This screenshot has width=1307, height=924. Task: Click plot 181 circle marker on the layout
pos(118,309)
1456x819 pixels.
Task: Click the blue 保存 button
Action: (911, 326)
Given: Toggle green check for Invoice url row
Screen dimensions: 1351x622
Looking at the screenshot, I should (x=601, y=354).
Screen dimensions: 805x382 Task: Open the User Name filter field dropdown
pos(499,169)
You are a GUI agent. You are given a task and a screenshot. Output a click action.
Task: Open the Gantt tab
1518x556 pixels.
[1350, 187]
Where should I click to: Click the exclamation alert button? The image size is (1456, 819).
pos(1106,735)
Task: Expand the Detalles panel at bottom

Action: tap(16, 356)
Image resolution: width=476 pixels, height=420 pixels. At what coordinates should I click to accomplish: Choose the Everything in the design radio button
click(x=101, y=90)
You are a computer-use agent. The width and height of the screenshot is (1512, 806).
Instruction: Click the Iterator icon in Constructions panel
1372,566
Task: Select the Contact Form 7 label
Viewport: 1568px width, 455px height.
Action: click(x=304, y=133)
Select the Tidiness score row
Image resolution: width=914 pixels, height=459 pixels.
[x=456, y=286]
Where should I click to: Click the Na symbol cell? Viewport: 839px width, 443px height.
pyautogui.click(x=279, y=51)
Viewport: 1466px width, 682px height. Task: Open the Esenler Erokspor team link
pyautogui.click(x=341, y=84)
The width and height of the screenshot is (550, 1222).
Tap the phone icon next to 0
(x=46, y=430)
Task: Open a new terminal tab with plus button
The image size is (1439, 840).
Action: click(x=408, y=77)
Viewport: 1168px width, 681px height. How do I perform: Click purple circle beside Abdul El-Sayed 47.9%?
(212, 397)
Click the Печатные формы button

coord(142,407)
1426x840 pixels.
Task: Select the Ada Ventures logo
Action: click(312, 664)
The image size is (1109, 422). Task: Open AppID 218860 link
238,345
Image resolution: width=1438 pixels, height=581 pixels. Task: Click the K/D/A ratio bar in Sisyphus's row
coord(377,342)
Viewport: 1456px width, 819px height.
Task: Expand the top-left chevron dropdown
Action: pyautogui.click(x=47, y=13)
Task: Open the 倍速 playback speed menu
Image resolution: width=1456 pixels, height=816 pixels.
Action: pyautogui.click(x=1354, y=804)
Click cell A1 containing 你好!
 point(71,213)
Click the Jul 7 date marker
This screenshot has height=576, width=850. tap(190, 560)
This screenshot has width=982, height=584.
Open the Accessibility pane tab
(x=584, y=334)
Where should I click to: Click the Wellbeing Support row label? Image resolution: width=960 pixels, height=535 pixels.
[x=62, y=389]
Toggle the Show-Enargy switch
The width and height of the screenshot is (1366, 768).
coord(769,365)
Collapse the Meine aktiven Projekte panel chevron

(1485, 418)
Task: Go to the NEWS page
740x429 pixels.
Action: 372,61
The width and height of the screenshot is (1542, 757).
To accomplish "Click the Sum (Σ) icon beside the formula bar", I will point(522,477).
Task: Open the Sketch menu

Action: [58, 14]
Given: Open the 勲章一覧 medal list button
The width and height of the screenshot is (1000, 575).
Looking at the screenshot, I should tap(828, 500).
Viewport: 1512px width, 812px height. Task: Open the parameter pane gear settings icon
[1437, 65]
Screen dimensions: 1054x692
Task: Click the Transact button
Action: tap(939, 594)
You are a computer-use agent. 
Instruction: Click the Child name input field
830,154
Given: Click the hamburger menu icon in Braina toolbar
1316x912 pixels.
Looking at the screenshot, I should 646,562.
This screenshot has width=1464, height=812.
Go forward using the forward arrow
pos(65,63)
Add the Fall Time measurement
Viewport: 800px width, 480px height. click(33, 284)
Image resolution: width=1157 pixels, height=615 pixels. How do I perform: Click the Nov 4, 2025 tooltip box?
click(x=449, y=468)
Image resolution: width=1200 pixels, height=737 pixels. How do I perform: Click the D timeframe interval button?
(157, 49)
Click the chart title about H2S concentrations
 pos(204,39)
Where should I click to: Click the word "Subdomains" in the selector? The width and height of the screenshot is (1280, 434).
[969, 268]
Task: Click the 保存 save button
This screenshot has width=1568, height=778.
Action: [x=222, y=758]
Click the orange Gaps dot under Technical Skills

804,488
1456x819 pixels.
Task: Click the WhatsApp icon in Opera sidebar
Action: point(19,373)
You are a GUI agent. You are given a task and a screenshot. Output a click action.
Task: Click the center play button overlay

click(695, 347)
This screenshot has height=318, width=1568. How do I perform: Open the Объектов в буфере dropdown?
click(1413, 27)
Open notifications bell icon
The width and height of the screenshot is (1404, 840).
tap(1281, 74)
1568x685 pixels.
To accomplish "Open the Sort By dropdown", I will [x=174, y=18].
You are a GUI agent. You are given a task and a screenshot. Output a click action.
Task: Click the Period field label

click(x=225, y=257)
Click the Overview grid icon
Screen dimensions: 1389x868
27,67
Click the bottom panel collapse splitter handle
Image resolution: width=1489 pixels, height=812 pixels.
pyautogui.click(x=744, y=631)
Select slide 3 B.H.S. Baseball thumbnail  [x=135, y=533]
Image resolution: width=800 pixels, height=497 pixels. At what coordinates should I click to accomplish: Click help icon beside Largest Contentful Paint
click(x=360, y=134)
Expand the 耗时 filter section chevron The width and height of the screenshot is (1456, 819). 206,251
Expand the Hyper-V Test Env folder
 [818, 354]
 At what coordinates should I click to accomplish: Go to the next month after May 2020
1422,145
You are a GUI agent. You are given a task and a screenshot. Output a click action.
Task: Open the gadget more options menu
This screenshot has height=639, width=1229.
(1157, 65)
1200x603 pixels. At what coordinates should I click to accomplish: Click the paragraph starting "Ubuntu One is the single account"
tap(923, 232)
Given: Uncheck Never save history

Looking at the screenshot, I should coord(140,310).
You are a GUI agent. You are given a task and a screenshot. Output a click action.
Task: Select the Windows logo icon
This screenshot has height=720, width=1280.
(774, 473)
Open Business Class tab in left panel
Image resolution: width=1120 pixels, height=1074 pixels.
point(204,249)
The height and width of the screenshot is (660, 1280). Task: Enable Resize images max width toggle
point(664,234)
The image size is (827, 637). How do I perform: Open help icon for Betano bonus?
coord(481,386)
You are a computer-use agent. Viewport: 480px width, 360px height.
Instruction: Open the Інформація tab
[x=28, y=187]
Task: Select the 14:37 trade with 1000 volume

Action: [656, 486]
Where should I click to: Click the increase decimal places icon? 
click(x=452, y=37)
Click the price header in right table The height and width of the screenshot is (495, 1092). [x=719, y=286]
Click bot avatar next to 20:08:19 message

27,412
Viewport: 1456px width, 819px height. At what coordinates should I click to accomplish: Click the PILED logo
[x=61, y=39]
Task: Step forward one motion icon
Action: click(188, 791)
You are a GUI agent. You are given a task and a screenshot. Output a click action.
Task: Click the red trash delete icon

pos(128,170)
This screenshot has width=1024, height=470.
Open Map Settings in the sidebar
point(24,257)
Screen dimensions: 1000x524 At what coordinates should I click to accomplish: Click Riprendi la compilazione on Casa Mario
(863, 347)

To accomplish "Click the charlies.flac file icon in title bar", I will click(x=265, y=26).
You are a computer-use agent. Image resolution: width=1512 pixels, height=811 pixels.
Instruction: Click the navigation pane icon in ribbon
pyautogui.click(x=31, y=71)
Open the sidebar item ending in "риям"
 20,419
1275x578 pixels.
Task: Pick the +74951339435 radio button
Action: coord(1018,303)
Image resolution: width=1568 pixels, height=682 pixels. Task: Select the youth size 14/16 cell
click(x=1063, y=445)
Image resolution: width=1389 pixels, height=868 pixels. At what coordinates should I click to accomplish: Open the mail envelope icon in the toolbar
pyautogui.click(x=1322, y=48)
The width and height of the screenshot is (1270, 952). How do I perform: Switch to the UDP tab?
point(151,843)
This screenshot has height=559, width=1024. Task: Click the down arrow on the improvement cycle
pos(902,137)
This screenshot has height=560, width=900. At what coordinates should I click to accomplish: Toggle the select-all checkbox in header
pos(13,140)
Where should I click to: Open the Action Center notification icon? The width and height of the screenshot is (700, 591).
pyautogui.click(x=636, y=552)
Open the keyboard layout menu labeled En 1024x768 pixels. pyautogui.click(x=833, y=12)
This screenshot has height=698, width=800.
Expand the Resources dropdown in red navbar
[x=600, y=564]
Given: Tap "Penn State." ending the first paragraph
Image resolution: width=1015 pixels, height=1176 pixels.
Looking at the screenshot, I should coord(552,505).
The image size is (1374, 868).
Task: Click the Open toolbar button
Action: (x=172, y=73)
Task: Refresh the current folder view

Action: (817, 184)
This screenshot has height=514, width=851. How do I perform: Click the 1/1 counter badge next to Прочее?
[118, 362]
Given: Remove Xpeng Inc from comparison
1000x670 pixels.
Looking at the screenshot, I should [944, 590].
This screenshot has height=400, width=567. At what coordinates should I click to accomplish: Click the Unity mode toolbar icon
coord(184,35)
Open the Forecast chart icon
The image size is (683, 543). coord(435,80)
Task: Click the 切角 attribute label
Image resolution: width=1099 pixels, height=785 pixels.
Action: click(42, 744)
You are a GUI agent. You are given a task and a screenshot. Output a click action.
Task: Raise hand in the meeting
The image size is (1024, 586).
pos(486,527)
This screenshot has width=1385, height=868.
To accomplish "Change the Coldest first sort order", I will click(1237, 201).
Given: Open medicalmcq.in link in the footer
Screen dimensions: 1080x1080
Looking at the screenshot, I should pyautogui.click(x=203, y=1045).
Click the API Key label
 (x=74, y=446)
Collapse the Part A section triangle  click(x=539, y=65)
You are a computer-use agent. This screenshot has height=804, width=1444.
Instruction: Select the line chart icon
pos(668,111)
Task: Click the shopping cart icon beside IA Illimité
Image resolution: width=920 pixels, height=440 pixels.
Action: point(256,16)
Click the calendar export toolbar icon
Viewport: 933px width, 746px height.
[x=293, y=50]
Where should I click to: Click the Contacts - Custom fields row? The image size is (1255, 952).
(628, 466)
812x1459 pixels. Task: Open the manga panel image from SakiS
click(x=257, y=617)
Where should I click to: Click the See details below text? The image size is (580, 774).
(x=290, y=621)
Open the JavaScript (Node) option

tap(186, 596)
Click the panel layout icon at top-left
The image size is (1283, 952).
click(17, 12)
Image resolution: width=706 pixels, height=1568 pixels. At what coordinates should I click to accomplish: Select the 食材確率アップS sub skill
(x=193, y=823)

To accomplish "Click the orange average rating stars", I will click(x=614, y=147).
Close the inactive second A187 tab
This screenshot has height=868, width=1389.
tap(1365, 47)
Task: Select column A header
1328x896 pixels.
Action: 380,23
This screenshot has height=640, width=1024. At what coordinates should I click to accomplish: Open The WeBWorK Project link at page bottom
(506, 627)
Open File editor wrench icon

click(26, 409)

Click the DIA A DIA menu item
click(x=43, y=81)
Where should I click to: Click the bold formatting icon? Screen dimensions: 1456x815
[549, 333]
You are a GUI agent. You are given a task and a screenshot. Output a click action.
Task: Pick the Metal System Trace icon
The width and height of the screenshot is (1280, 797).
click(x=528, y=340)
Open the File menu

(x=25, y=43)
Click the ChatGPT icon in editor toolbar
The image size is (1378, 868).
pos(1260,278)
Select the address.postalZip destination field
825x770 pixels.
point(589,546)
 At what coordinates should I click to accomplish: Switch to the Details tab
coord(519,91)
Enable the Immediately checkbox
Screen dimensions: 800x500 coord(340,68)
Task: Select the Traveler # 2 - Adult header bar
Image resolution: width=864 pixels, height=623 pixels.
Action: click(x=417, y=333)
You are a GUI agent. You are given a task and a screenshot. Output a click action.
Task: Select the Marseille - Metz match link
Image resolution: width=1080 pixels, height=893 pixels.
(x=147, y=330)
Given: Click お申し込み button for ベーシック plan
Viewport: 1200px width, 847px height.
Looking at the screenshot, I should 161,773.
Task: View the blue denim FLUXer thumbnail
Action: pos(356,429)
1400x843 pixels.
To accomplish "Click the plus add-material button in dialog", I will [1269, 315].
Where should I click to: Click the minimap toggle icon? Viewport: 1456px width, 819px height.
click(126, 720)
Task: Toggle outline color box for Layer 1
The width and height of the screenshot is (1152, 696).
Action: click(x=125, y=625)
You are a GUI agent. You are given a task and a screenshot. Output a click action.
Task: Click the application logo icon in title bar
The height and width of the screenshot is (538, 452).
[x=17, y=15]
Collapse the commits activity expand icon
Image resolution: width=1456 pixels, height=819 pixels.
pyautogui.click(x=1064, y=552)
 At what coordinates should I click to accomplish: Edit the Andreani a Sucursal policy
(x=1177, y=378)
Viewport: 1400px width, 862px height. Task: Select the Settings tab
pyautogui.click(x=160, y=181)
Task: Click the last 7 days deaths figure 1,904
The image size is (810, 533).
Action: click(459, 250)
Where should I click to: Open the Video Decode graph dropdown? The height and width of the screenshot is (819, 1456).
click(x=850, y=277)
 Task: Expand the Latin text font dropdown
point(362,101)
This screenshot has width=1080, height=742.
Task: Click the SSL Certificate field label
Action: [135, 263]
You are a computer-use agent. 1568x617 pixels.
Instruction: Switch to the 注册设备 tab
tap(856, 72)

***

> Tarefa proposta
Atualize tudo, da linha que contém "Given: Open medicalmcq.in link in the footer" até a linha que contém "click(x=257, y=617)", trocando "line chart" por "bar chart" e deixando o restante inalterado. Apresente somente esse trecho do material.

> Solução completa
Given: Open medicalmcq.in link in the footer
Screen dimensions: 1080x1080
Looking at the screenshot, I should pyautogui.click(x=203, y=1045).
Click the API Key label
 (x=74, y=446)
Collapse the Part A section triangle  click(x=539, y=65)
You are a computer-use agent. This screenshot has height=804, width=1444.
Instruction: Select the bar chart icon
pos(668,111)
Task: Click the shopping cart icon beside IA Illimité
Image resolution: width=920 pixels, height=440 pixels.
Action: point(256,16)
Click the calendar export toolbar icon
Viewport: 933px width, 746px height.
[x=293, y=50]
Where should I click to: Click the Contacts - Custom fields row? The image size is (1255, 952).
(628, 466)
812x1459 pixels. Task: Open the manga panel image from SakiS
click(x=257, y=617)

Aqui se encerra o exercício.